Videographic Criticism and Reflexive Objects & Practices
Overview
The Screen Work Group, the Interdisciplinary Research Centre in Digital Humanities and the Department of Film, Theatre & Television present:
“Videographic Criticism and Reflexive Objects & Practices”In recent years, videographic criticism, through its core techniques of compilation, appropriation, imitation, and manipulation, has emerged as a central mode of reflexive engagement with audiovisual phenomena. In this presentation, Jason Mittell looks at both his own and others’ videographic work that foregrounds reflexivity, particularly in adding dimensions of deception, obfuscation, or ambiguous accuracy to our critical toolbox to explore and constitute “fake reality media” that performatively feigns authenticity as part of its storytelling. I argue that videographic criticism offers new and exciting creative and analytical possibilities that specifically foreground reflexivity to reveal aspects of media practice and experience that are difficult to discern through traditional critical writing.
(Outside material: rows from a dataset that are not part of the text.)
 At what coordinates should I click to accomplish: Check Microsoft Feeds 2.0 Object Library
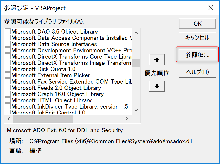click(8, 88)
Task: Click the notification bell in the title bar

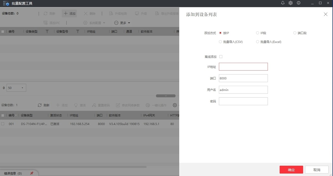Action: (x=283, y=3)
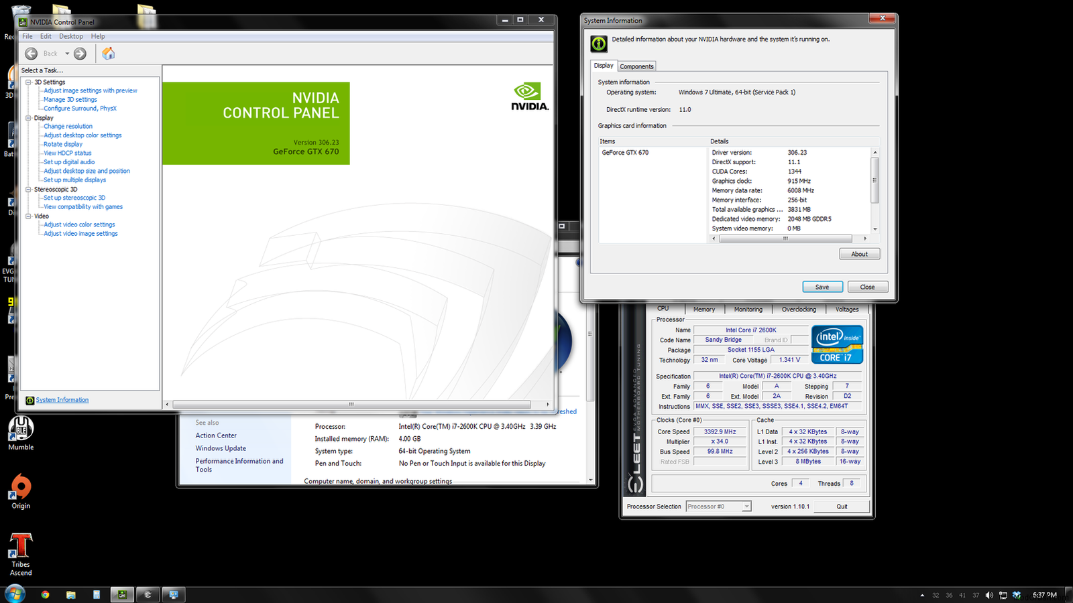
Task: Click the Save button in System Information
Action: tap(822, 287)

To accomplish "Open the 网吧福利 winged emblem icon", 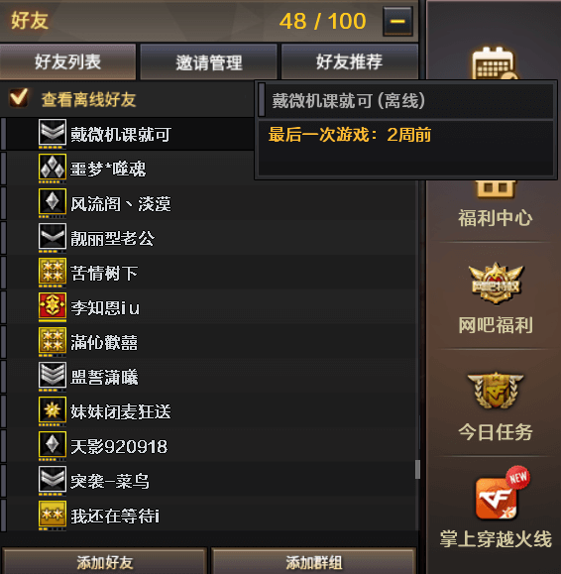I will (x=496, y=284).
Professor Mittell, Professor of Film & Media Culture at Middlebury College, is a leading television researcher, video essayist and digital humanist. He is the co-creator of Scholarship in Sound and Image, the famous workshop on videographic criticism, Project Manager for [in]Transition and the editor of the innovative series Videographic Books from the Lever Press. His research interests include television history and criticism, media and cultural history, narrative theory, genre theory, videographic criticism, animation and children’s media, videogames, digital humanities, and new media studies & technological convergence. He is the author of Genre and Television: From Cop Shows to Cartoons in American Culture, (Routledge, 2004), Television and American Culture (Oxford University Press, 2010), Complex Television: The Poetics of Contemporary Television Storytelling (NYU Press, 2015), and Narrative Theory and ADAPTATION. (Bloomsbury, 2017), co-author with Christian Keathley and Catherine Grant of The Videographic Essay, and the co-editor of How to Watch Television (NYU Press, 2013; second edition, 2020).
A drinks reception will conclude the event.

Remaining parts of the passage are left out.